落下の途中で、向こうのビルから放たれる、光る弾道を目に入れた。
弾速は遅く、こちらの方が先の地面に着地する。そこから態勢を立て直し、近くのマンホールに入り込んだところで、真上の建設物にグレネードが直撃した。
マンホールの蓋は軽かった。恐らくあれは本物ではない。本物は、専用の棒と梃子の原理を使い、人間が二人がかりでようやく持ち上げることが出来る代物だ。とても一人で操作できるものではない。
ここ……技術廃棄街のマンホールはすべて別のものに差し替えられている。そうしておかなければ、自分たちの都合の悪い状況になった時、迅速に逃げることができないからだ。
マンホール内の梯を下って、管の中に出る。運のいいことに、ここは排水管ではないようだ。
「あと一機。でも警戒の強いやっちゃね」
仲間のいるところにグレネードを撃ち込むという行為は、つまるところ、中にはその兵器が通用しないからこそそこに撃ち込んだという理由にすぎない。故に、俺の人命は視野に入れていないと見える。

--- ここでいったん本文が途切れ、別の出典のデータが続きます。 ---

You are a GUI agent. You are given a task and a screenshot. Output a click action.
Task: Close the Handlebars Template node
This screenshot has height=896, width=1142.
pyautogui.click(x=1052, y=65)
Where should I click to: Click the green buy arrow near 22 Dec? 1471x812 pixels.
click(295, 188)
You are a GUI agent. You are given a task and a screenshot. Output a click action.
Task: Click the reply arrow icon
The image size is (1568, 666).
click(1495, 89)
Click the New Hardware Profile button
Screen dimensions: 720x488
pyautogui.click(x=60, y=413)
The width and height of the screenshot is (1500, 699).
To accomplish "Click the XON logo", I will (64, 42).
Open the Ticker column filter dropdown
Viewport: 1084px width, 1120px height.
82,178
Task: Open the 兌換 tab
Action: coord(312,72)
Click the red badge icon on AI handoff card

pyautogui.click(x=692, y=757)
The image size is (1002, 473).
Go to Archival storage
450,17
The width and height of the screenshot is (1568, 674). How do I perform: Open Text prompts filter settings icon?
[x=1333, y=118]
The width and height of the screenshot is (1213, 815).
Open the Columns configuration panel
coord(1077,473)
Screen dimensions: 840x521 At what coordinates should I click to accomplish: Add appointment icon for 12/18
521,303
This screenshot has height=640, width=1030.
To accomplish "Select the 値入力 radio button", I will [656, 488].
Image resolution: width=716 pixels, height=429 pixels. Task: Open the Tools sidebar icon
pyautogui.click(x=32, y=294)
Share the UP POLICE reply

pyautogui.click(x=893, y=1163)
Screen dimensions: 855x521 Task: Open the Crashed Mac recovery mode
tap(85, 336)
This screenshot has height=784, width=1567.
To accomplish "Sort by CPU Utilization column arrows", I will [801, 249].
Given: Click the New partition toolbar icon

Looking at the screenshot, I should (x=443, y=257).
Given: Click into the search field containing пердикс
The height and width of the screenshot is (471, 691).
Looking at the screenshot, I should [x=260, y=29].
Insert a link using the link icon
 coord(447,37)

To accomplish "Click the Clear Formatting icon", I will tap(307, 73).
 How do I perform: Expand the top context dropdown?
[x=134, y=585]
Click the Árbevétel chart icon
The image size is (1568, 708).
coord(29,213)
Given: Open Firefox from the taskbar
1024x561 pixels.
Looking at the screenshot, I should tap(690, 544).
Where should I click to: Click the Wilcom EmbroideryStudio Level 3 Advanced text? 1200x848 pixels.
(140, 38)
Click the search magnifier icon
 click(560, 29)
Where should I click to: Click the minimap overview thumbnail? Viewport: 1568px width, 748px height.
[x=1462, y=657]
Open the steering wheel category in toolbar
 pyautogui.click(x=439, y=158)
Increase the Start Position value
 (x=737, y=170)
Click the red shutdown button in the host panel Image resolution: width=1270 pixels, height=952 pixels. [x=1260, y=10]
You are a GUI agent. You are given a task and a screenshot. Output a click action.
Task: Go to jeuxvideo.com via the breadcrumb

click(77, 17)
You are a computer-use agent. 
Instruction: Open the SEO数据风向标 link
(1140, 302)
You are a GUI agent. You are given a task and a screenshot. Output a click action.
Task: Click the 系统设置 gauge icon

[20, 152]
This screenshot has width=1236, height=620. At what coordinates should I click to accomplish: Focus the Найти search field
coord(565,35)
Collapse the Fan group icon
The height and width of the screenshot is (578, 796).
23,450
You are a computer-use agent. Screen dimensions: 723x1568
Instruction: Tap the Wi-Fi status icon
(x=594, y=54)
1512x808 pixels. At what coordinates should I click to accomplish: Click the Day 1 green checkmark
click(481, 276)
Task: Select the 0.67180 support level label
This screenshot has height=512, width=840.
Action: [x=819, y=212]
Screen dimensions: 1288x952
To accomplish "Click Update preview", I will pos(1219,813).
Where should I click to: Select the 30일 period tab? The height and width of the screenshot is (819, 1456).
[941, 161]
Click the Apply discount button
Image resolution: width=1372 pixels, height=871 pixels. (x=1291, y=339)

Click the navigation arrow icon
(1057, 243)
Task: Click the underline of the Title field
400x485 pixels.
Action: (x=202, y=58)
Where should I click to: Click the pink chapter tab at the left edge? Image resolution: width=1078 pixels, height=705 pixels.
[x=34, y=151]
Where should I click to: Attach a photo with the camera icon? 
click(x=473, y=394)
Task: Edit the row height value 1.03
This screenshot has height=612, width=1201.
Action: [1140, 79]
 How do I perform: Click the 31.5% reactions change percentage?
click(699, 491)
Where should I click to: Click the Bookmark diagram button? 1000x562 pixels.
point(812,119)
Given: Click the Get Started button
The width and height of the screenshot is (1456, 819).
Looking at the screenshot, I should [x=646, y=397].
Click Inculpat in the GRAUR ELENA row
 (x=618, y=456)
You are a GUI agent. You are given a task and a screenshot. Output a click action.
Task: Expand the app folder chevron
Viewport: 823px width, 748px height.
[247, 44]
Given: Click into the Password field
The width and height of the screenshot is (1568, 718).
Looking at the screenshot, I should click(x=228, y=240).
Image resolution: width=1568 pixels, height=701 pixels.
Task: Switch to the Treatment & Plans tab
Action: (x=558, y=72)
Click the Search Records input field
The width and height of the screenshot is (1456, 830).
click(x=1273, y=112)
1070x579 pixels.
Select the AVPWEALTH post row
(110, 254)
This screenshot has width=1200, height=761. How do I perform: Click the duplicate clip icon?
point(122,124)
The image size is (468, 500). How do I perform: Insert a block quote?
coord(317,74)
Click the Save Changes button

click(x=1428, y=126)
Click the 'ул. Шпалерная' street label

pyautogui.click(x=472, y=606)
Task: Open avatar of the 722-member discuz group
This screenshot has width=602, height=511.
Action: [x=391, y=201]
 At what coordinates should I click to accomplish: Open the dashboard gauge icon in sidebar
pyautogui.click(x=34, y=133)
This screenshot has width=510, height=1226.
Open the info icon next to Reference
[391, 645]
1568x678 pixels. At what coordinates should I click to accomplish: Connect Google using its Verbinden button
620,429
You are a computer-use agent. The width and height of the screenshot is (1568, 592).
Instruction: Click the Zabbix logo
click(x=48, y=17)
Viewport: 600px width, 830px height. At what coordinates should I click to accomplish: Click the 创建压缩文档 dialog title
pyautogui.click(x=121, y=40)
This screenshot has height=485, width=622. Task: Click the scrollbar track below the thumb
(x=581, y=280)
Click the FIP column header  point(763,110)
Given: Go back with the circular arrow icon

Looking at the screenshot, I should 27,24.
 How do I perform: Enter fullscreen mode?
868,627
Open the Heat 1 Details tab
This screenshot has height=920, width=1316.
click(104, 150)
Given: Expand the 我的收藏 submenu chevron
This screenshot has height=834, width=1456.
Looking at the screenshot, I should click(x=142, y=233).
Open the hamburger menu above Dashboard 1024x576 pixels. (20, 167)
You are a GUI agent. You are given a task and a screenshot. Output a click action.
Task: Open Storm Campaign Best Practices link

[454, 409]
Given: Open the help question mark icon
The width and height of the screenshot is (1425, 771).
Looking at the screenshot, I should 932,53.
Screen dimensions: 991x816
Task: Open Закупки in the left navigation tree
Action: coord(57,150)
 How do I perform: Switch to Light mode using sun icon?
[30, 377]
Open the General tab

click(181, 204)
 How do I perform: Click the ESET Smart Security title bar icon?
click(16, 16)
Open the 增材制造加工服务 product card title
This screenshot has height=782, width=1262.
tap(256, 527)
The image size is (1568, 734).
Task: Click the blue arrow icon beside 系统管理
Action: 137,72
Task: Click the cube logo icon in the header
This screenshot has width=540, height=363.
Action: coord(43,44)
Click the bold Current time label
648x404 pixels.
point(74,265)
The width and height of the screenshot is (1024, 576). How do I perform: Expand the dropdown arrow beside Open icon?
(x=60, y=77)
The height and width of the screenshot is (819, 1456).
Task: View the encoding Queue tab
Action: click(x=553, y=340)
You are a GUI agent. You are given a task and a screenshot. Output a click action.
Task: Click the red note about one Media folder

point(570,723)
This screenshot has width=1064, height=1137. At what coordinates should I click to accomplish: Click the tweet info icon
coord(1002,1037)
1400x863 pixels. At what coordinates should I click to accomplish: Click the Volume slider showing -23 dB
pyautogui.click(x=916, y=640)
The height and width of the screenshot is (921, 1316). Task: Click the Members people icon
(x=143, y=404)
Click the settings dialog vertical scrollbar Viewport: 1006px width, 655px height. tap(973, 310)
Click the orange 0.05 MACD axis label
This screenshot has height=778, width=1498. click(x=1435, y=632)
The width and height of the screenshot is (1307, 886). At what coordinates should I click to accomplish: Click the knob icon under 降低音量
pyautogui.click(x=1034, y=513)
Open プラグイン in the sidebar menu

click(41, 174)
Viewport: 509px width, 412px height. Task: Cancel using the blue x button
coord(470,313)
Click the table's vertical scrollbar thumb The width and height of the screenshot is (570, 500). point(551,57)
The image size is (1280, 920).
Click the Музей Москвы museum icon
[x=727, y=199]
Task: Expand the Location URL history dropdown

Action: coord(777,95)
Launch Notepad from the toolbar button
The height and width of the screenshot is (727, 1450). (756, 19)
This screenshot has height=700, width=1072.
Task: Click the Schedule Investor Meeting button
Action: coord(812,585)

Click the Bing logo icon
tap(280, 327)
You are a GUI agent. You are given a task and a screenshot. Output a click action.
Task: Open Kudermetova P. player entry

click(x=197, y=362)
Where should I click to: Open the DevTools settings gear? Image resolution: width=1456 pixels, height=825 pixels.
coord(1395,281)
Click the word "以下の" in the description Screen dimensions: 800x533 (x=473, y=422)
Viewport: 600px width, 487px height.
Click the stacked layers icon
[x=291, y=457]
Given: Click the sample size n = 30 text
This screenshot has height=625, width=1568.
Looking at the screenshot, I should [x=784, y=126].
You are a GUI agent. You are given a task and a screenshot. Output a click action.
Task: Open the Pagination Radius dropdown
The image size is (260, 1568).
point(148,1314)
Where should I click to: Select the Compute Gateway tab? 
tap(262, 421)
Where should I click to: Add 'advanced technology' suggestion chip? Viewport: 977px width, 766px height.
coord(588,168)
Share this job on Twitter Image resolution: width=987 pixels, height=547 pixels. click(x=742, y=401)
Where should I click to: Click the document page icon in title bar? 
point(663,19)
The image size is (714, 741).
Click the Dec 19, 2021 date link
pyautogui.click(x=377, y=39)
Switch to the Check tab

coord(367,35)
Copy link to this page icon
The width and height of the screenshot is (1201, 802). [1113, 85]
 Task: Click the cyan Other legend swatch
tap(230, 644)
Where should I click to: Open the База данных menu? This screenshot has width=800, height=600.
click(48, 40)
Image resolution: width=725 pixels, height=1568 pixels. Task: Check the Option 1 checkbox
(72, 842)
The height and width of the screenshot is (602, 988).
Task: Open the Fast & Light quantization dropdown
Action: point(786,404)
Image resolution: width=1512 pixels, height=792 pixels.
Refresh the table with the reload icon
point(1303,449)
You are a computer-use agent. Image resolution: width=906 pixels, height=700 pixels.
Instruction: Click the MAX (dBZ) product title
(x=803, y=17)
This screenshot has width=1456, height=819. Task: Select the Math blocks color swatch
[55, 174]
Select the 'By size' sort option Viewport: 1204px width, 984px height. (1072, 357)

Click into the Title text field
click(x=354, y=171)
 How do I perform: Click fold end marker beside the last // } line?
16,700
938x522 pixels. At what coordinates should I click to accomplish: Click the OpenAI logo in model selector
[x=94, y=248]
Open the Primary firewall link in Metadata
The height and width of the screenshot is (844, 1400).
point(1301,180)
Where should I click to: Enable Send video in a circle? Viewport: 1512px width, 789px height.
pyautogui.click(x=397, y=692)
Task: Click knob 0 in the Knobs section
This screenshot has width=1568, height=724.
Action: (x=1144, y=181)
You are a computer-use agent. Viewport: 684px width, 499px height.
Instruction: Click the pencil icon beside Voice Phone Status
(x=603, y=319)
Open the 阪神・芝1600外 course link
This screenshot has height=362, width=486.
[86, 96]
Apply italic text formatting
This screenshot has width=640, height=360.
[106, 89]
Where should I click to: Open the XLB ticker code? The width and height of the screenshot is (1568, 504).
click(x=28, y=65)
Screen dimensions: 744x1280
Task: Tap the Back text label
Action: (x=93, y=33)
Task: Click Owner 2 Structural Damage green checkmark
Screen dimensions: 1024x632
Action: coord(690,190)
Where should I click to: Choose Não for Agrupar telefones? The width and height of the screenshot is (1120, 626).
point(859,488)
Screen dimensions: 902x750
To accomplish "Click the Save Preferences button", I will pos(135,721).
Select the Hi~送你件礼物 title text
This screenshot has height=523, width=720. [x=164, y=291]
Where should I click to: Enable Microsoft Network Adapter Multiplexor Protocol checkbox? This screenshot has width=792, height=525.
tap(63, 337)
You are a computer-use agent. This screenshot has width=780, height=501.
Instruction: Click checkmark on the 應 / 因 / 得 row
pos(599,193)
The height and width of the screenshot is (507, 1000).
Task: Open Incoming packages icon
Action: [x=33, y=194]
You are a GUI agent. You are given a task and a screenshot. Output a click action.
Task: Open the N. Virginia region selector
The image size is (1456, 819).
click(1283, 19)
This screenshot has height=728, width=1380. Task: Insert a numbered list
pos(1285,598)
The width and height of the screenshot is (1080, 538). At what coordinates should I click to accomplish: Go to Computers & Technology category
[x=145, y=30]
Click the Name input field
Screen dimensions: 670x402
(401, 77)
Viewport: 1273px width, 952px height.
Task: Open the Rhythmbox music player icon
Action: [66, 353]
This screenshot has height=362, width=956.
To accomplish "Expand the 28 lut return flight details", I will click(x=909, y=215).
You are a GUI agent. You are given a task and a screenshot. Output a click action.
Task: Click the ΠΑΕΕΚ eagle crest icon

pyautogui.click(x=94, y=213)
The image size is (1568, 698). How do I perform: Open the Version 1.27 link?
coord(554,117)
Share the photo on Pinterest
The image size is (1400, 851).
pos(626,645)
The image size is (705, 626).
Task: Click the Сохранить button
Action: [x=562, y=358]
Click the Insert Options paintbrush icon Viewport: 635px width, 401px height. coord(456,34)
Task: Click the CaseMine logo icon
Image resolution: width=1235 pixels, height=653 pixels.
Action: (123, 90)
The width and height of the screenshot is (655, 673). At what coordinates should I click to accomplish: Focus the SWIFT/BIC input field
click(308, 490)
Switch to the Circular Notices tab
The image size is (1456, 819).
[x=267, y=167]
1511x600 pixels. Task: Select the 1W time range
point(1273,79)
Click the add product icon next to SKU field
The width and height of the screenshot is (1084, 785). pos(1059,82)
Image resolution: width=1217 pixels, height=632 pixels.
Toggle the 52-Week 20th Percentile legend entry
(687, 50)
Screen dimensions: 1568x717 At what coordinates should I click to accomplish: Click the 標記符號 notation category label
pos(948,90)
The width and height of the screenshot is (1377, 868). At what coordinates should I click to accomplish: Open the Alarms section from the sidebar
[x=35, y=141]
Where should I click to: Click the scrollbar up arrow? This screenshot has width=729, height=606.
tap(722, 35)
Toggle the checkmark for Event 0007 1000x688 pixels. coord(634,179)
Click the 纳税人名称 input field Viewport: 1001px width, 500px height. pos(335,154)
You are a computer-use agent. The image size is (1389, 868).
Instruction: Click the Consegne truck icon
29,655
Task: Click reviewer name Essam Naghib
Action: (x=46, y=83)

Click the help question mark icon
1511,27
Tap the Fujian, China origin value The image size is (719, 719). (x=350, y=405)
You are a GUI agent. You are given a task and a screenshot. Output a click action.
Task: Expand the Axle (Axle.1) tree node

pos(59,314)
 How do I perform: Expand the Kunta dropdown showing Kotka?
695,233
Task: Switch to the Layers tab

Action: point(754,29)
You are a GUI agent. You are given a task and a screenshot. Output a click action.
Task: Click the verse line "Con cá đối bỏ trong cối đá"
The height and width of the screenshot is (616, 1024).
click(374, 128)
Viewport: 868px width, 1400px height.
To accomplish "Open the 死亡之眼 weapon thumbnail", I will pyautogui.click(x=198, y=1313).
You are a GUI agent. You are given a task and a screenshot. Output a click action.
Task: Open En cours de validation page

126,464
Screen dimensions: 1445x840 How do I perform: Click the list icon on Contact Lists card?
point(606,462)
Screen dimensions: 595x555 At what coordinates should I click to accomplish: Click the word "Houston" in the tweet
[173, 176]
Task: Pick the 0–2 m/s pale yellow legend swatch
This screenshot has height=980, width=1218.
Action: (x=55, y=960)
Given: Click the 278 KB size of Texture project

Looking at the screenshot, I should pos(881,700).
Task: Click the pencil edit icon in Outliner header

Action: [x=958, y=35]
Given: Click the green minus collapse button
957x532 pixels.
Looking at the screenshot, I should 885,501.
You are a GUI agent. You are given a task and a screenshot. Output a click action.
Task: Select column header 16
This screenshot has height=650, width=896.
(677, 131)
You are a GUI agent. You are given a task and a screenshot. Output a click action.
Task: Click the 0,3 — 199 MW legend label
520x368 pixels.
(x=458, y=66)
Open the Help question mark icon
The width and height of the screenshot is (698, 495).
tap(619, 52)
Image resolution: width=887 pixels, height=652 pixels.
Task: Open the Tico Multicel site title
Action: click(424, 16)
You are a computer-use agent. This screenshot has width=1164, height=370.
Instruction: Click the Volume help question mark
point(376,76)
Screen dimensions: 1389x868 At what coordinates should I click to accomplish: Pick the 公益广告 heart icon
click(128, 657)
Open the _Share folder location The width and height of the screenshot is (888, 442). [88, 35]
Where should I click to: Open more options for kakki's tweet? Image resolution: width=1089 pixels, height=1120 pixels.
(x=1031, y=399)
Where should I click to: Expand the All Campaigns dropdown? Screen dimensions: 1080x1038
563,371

ここでは電波が届かない。地上を徘徊しているもう一人の人的鎧を認識する為にはここから出て行かなくはならないだろう。
「でもま、ちょっと離れた方がいいかな」
上は瓦礫に封鎖されている。すでに埋められたと考えていいだろう。
声が管の中で反響する。ここに逃げ込んだ人間は確かにいるはずだが、もう遠くへ避難したのか、誰の気配もしなかった。
――そんじゃま、仕切り直しってことで。
管の中を歩いて行く。地下のルートを思い出す。確か、ここから真っ直ぐにいくと街の中心に出るはずだ。